Accessing HttpContext.Items from ViewComponent returns NULL

4k views Asked by At

We're following this official ASP.NET document: Managing Application State. In our one we controller we're setting a value for HttpContext.Items[...] and are trying to access that value from a ViewComponent that is called from corresponding View. But we are getting HttpContext.Items[...] as null inside ViewComponent.

Controller:

HttpContext.Items["TestVal"]= "some value";

View:

@await Component.InvokeAsync("myVC")

ViewComponent:

public class myVCViewComponent : ViewComponent
{
    public async Task<IViewComponentResult> InvokeAsync()
    {
        String myVal= Http.Items["TestVal"].ToString(); //issue: Http.Items["TestVal"] is null at this line
        return View(items);
    }
}

UPDATE:

In Controller section above, changed Http.Items to HttpContext.Items in the line at: HttpContext.Items["TestVal"]= "some value";

2

There are 2 answers

5
Lukasz Mk On BEST ANSWER

Final update:

I've tested simple case like as in your example, and this works well (on MVC Core v1.1.0).

So, it's hard to say why it's not working in your particular case.

However following our discussion in comments, you've found a source of the problem:

I realised the issue is not related to ViewComponent; it's rather related to scope of HttpContext


Orginal answer:

In the documentation you could read:

Its contents are discarded after each request. It is best used as a means of communicating between components or middleware that operate at different points in time during a request

and in section Working with HttpContext.Items:

This collection is available from the start of an HttpRequest and is discarded at the end of each request.

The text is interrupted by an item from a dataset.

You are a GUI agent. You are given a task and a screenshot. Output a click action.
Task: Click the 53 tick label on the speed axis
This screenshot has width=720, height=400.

and in View Components documentation:

Are overloaded on the signature rather than any details of the current HTTP request

0
Dawid Rutkowski On

Getting HttpContext.Current isn't possible in ASP.NET Core. Accessing the current HTTP context from a separate class library is the type of messy architecture that ASP.NET Core tries to avoid.

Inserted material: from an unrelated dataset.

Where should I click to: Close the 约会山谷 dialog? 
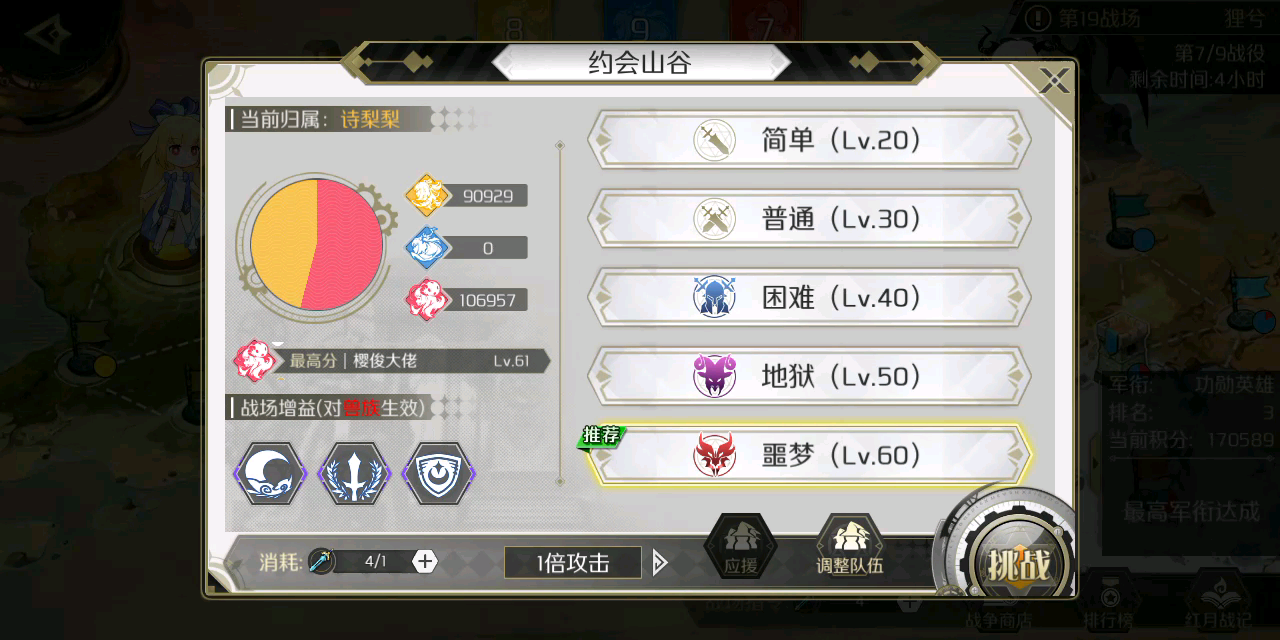point(1053,81)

But it's possible to get the context using IHttpContextAccessor from the ASP.NET Core dependency injection system like that:

public class SomeClass
{
    private readonly IHttpContextAccessor _httpContextAccessor;

    public SomeClass(IHttpContextAccessor httpContextAccessor)
    {
        _httpContextAccessor = httpContextAccessor;
    }
}

When the HttpContextAccessor will be injected then you can do something like that: var context = _httpContextAccessor.HttpContext;.